Passage cité —

En dépit de la levée de boucliers numériques, le PDG Drew Houston ne désarme pas. Après deux jours d’intense polémique digitale, il réitère sa décision sur le blog de l’entreprise (4) : « Rien ne va changer avec la nomination de Mme Rice au sein de notre Conseil. Notre engagement pour protéger vos droits et votre vie privée est au centre de toutes les décisions que nous prenons, et cela va continuer ». Le billet est aussitôt pris d’assaut par plus de 800 commentaires dont une majorité est ouvertement hostile à la nomination de Condoleezza Rice. De son côté, cette dernière joue profil bas. Son compte Twitter reste obstinément muet. A peine confesse-t-elle une déclaration de circonstance à l’agence Bloomberg Businessweek (5) : « En tant que pays, nous avons actuellement un vaste et vif débat sur comment gérer les questions de vie privée. Je me réjouis d’aider Dropbox à contribuer ». Fermez le ban !

Dropbox peut-il durablement résister à l’onde de choc ?

Dropbox - funnySi le tir de barrage a été particulièrement intense dans les jours qui ont suivi l’annonce de l’arrivée de Condoleezza Rice, la polémique semble toutefois marquer légèrement le pas. Au bout de trois jours, la cadence des tweets s’est quelque peu tassée. Après avoir connu plus de 3000 partages en une seule journée, le message du site Drop Dropbox n’a finalement atteint qu’un peu plus de 7200 retweets après 4 jours selon le compteur Topsy. L’éruption de colère semble donc rentrer dans le rang.

Extrait de source —
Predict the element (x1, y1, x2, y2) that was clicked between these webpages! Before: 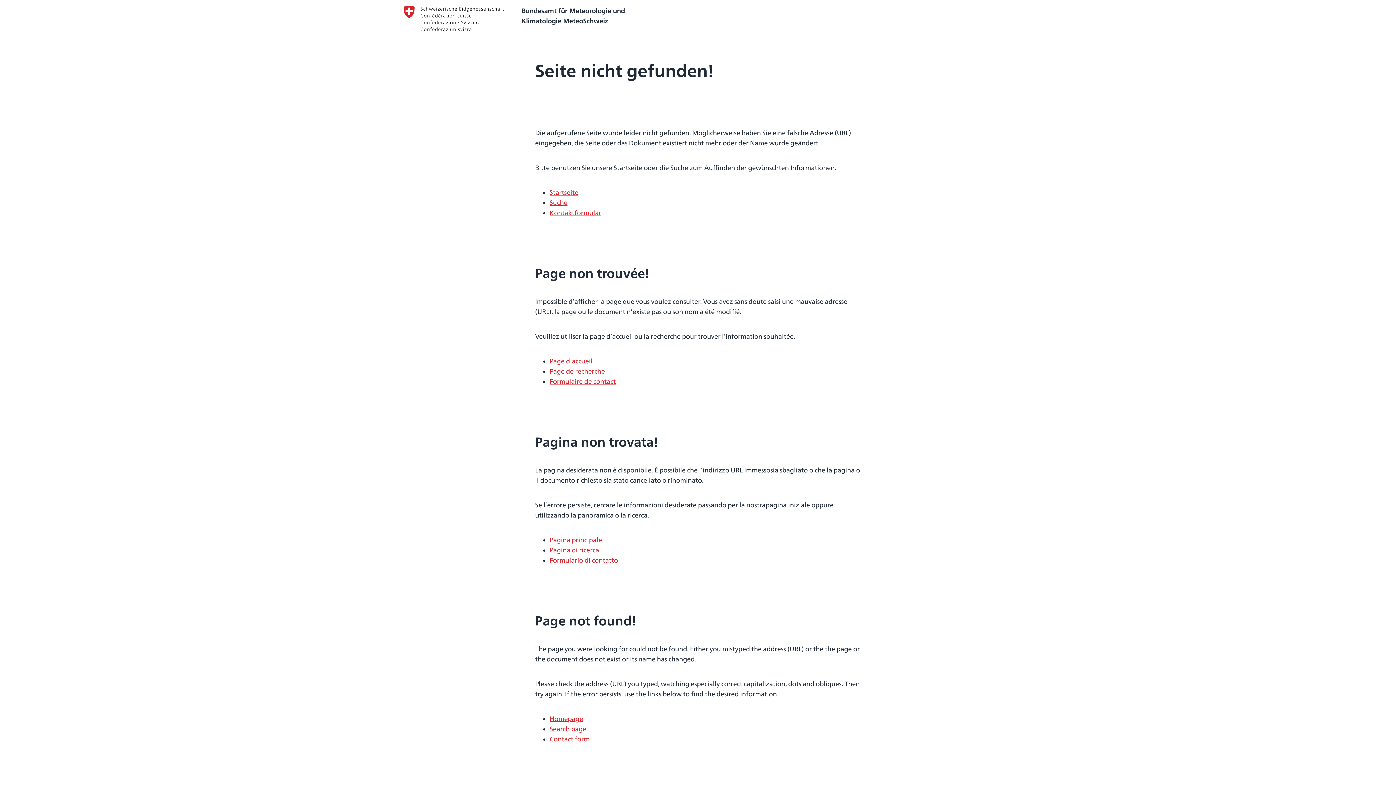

Travail à faire —
1. Énumérez tous les noms de médias, de sites ou de services en ligne cités dans le passage sur Dropbox, Dropbox lui-même excepté.
2. D'après le passage sur Dropbox, combien de commentaires le billet du PDG a-t-il reçus aussitôt après sa publication ?
3. Poursuivez le passage sur Dropbox et Condoleezza Rice après sa dernière phrase.

Réponses successives —
1. Twitter, Bloomberg Businessweek, Drop Dropbox, Topsy

2. Plus de 800 commentaires.

3.
Est-ce à dire un peu cyniquement que Dropbox aura in fine gain de cause malgré l’activisme forcené des internautes ? Peut-être dans l’immédiat mais il est moins certain que la réputation de l’entreprise s’en sorte sans impact à terme. L’épisode Condoleezza Rice n’est pas en soi la première crise que Dropbox affronte sur le sujet de la sécurité des données. En juillet 2011, la société avait déjà instillé le doute chez ses utilisateurs en révisant ses conditions d’usage et en s’autorisant à utiliser les données qui lui étaient confiées. Face à l’émotion vive suscité, Dropbox avait rétropédalé et amendé son texte de façon plus restrictive.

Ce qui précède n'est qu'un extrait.